Он замолчал, и я почувствовала легкое колебание кожи, как будто верхний слой ослаб и свежий воздух омыл меня. Все мое тело расслабилось, и я посмотрела на Джефри Кауфмана — большого сердечного мягкого мужчину, которого в этот момент с удовольствием полюбила бы. Но я знала, что в этой жизни нам предназначено быть друзьями. В другом мире и в другое время, возможно, мы были бы больше, чем друзьями. Может быть, когда-нибудь я напишу об этом.
— Спасибо, Джефри, вы помогли мне, — сказала я вслух.
— Всегда к вашим услугам, Алисон. Я бы обнял вас, но весь мокрый, — сказал он, вставая.
— Соленая вода — это прекрасно, — сказала я, тоже вставая и крепко обнимая его. Прохлада его тела как будто прилипла к моему и осталась со мной.
— А теперь мне пора идти. У меня дела… встречи. Просто хотел увидеться. До завтра.
Я снова устроилась в шезлонге и смотрела ему вслед: как он пробирается по пляжу между отдыхающими, как останавливается надеть кроссовки, как поднимается по лестнице на променад и исчезает в пешеходном переходе. Как я могла думать, что этот добрый человек — убийца? Я закрыла глаза и вспомнила его слова: я должна доверять самой себе.

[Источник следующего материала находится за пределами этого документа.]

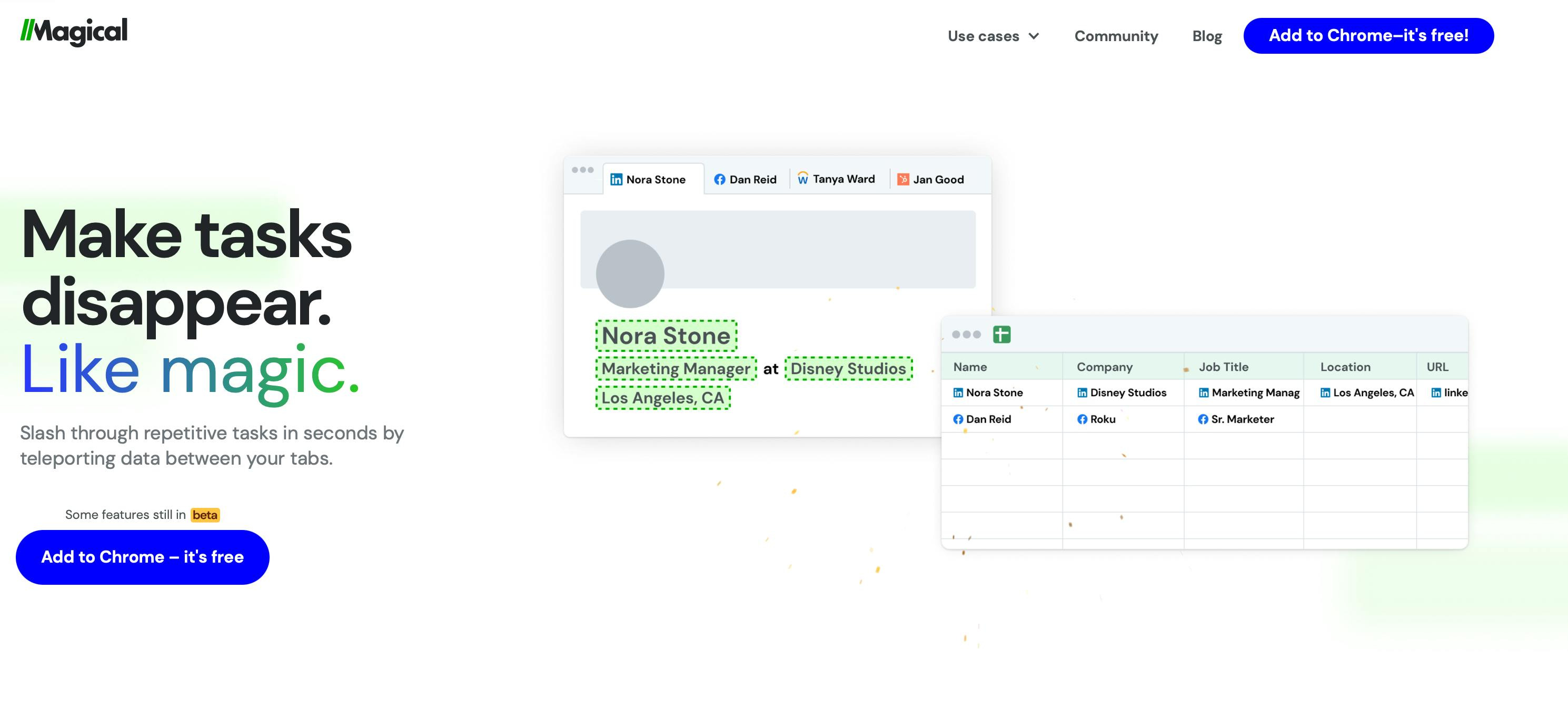The image size is (1568, 707).
Task: Click the green Sheets icon in spreadsheet window
Action: pos(1001,335)
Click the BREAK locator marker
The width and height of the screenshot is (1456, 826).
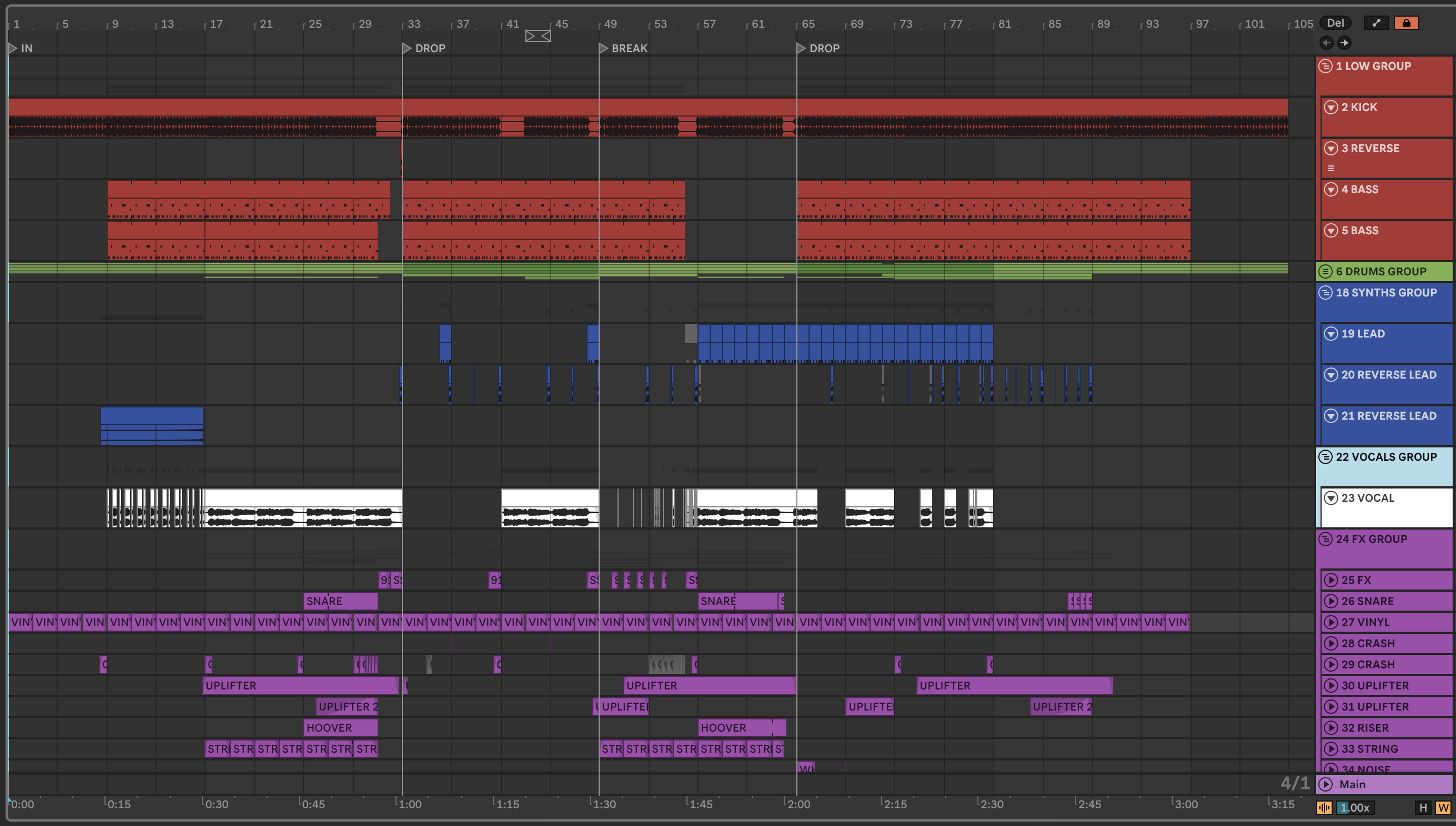[604, 48]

Я глубоко вздохнула и сосредоточила свое внутреннее зрение на зеленом покрывале в комнате для гостей моей тети, в комнате, где я спала в детстве. Я смотрела и смотрела, пока не разглядела мужчину. "Давай подремлем", — сказал мужчина. По-моему, он это сказал. И потом я лежала на кровати, зажав складку зеленого покрывала, и чувствовала за спиной чье-то присутствие. Мне казалось, что я помню это. И вспоминая, я поняла, что никогда не узнаю, помню я это или придумываю. Или даже если и помню реальность, было ли в ней что-то большее, чем я запомнила. Но что я знала наверняка, так это то, что воспоминания не вызывали во мне особого дискомфорта. В тот момент я верила, что не имеет значения, реальность это или нет. И я вспомнила, что сказал Джефри в пятницу вечером… "Возможно, вам не надо помнить, что произошло в прошлом. Возможно, внушить себе, что вы это не помните, — достаточно, и вам надо контролировать только то, что происходит в вашем сознании в настоящем". А в настоящем я испытывала чувство вины за смерть Эви. "И не приняла ли я на себя часть ее вины как свою собственную? Надо будет спросить Джефри о психологической вероятности такой ассоциативной вины", — подумала я.